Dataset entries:
----
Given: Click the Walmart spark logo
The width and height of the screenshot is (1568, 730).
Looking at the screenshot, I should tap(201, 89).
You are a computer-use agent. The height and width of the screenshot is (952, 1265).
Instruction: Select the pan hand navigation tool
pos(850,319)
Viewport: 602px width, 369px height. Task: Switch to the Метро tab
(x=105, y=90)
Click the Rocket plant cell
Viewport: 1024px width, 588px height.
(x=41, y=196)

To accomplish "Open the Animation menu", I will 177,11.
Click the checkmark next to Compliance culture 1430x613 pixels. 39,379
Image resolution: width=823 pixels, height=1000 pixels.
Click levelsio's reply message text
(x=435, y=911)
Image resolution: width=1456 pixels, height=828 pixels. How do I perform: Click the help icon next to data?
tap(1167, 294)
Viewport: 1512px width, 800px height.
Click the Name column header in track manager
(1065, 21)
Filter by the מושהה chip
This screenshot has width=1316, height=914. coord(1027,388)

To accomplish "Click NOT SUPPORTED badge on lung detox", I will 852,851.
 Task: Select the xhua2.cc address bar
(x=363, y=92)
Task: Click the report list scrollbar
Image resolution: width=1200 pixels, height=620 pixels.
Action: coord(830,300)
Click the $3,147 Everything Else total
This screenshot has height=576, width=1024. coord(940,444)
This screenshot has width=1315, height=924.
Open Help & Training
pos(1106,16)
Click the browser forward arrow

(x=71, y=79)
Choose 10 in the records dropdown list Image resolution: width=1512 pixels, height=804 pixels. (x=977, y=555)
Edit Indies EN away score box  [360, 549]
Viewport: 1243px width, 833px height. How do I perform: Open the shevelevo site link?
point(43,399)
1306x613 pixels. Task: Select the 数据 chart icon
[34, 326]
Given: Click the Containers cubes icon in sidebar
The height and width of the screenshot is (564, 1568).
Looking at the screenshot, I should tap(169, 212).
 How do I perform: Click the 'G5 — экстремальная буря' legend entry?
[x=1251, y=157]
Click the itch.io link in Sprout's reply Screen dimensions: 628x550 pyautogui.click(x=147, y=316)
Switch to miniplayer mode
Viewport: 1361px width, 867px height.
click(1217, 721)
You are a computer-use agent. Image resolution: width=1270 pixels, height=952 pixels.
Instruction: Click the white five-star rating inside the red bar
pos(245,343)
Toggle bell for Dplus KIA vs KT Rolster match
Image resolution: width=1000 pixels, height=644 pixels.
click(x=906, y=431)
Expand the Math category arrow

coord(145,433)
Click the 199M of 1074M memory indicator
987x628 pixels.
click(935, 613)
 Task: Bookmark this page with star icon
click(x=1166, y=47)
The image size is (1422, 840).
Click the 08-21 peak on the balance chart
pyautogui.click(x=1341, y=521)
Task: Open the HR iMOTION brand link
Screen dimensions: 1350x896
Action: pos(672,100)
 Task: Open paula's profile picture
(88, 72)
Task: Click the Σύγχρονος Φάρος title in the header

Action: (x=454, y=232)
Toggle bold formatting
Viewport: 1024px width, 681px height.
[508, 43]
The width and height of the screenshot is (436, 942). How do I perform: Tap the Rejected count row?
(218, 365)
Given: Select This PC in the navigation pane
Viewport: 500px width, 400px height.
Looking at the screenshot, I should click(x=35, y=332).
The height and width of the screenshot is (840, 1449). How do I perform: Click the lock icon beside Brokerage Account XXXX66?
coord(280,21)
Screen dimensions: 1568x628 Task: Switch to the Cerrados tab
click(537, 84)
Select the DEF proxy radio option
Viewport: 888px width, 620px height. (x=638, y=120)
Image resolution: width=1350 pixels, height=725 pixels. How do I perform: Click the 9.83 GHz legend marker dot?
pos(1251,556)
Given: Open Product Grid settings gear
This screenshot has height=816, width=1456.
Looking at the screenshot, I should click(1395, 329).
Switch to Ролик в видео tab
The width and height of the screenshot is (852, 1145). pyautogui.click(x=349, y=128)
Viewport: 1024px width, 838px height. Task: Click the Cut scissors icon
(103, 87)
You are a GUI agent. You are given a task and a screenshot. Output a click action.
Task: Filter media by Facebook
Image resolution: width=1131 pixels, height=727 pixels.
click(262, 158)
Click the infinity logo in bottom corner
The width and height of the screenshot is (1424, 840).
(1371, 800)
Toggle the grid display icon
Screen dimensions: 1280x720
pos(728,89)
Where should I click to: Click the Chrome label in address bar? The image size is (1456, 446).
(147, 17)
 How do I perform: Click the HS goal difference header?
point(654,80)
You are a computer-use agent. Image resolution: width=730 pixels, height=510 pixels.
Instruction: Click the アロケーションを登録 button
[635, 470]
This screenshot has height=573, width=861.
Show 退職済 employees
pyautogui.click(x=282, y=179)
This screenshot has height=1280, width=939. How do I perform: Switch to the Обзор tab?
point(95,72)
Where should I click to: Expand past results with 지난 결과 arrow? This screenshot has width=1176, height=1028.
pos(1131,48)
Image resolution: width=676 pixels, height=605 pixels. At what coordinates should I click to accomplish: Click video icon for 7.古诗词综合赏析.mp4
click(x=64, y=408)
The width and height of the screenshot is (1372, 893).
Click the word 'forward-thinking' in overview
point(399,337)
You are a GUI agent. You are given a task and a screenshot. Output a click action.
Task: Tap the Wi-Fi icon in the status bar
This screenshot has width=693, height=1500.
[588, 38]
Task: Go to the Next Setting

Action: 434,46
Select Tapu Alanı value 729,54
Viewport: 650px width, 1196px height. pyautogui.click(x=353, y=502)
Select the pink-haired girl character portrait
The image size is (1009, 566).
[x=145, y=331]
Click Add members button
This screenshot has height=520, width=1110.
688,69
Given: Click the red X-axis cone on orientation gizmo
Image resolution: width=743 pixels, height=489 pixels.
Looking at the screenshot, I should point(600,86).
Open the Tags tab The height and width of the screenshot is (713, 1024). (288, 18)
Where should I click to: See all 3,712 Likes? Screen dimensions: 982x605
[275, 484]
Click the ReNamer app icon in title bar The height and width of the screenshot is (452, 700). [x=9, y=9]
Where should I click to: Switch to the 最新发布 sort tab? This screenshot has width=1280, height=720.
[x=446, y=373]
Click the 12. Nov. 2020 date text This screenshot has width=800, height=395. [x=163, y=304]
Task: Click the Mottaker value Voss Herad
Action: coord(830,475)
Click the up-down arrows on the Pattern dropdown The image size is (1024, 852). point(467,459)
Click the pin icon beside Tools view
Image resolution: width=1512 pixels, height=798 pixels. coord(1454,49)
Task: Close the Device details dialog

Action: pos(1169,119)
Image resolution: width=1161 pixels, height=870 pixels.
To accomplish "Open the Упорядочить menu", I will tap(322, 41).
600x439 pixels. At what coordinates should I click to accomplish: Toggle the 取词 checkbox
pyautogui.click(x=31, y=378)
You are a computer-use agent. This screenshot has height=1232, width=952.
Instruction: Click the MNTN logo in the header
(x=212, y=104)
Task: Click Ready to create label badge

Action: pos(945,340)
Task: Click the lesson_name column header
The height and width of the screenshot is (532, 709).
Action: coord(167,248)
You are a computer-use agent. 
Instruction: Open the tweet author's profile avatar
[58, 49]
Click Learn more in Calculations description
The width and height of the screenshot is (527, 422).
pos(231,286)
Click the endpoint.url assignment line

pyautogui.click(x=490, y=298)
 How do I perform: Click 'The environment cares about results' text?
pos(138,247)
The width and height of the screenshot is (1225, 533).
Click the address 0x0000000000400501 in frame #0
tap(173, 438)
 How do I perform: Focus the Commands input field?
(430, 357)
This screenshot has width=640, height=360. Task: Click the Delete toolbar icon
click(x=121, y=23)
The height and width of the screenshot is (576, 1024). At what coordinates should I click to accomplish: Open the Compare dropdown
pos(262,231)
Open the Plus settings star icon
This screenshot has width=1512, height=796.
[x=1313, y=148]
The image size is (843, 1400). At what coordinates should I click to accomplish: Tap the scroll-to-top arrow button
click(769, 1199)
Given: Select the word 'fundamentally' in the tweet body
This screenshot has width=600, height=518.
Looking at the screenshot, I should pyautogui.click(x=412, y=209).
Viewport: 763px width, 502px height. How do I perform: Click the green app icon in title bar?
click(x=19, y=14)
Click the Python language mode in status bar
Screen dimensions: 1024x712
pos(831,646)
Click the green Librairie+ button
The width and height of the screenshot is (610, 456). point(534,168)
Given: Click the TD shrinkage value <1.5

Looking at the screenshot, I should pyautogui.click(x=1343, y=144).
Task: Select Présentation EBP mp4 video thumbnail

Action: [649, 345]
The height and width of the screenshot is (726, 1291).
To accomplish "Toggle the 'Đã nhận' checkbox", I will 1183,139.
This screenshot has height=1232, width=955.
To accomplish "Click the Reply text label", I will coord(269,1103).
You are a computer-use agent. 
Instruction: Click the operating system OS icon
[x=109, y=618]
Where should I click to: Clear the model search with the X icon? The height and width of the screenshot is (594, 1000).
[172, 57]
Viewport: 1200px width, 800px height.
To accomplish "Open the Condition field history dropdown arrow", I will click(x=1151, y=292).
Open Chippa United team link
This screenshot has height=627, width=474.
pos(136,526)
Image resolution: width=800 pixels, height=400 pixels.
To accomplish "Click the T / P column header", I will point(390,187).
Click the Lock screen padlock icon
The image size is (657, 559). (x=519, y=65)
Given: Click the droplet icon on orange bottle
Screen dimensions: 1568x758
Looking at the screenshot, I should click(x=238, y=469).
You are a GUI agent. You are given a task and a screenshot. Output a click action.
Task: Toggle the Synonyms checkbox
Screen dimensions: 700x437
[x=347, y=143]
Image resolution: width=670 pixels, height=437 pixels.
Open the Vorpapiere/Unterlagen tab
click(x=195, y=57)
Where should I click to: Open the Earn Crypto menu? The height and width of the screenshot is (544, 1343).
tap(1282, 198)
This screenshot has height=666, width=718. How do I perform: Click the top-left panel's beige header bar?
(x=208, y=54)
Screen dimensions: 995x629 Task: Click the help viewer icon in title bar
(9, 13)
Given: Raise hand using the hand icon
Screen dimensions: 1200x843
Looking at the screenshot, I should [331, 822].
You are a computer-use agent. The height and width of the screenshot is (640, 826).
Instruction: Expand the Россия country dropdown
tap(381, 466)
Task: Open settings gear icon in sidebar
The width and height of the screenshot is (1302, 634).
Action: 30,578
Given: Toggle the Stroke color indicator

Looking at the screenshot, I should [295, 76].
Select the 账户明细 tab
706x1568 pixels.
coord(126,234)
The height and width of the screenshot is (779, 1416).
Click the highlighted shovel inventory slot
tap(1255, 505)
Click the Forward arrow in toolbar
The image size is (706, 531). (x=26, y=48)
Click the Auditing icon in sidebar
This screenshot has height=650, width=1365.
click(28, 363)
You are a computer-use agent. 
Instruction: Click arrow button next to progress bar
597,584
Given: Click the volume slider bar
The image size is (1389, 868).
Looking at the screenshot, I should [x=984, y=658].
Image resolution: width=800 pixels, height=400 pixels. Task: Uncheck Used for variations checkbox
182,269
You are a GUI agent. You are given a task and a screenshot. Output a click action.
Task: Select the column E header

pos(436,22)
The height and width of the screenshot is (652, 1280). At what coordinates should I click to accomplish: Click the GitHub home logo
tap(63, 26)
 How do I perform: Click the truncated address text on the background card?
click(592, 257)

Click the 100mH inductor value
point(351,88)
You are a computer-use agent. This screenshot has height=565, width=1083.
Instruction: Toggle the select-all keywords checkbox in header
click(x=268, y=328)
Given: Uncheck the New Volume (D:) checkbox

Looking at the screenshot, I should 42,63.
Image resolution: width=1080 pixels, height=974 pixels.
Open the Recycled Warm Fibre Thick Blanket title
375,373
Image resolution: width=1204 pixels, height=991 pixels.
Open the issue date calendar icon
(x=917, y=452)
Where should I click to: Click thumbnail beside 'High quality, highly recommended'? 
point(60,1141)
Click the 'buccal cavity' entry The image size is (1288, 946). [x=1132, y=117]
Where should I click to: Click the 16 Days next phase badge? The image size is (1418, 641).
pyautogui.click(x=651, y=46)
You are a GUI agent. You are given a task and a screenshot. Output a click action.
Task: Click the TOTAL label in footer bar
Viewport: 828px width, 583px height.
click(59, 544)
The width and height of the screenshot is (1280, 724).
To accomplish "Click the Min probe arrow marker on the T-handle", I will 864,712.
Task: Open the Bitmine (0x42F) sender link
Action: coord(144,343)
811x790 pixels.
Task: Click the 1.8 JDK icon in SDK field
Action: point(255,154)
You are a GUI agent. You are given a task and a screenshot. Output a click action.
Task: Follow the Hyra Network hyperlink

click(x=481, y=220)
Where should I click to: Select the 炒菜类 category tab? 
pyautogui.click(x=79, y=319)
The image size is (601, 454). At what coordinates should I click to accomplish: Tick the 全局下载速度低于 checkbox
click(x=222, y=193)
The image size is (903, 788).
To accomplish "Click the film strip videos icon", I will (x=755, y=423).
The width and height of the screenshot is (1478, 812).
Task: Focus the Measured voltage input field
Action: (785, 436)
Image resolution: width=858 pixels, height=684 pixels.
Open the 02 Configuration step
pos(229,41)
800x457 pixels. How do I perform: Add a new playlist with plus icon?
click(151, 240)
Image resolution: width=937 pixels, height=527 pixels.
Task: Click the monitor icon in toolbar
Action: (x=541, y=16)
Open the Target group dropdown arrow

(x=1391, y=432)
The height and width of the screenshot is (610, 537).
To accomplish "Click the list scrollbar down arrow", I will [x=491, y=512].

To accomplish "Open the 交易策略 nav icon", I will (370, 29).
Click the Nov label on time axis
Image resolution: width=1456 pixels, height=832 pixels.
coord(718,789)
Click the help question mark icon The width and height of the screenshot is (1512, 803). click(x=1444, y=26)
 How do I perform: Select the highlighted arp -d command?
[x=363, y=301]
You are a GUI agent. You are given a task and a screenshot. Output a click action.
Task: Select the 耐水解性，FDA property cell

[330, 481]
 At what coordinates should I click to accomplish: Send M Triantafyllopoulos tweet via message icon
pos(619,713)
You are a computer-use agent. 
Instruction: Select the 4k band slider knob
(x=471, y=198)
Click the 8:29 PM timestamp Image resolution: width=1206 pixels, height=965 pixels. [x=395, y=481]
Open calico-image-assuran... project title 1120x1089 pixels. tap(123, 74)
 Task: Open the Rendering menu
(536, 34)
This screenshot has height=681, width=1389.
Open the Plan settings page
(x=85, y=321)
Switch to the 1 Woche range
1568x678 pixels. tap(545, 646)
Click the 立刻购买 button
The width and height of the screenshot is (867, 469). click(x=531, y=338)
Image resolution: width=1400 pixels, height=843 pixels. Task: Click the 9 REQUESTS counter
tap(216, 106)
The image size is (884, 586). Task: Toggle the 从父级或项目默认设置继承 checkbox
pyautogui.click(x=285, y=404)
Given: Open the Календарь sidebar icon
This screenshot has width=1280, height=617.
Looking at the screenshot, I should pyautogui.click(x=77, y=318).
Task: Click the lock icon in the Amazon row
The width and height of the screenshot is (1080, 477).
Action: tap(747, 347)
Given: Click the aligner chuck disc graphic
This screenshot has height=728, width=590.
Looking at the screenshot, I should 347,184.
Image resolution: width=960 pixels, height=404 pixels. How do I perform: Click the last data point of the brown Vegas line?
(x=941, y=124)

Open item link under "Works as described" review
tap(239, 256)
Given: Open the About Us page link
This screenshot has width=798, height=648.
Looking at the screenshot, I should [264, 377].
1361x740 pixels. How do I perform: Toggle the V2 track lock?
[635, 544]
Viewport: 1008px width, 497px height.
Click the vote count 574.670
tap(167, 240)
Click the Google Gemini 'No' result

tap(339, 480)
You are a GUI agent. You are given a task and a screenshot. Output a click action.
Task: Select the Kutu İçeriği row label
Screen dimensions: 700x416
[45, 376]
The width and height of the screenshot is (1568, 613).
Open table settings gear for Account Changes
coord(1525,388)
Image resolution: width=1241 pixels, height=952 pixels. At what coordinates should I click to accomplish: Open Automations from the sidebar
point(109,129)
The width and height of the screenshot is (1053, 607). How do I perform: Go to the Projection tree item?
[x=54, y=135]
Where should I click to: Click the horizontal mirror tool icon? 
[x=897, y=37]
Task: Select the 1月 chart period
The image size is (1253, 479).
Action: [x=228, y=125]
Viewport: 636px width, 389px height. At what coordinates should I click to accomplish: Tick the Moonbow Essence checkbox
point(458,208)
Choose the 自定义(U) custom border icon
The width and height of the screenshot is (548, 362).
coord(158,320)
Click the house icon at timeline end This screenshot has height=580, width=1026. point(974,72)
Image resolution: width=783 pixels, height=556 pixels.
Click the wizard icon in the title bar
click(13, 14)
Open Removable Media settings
----
| EXERCISE AIM |
Find the string "status" in the entries above. Copy each line where it occurs.

| RESULT FOR THIS TASK |
Task: Tap the Wi-Fi icon in the status bar
Click the Python language mode in status bar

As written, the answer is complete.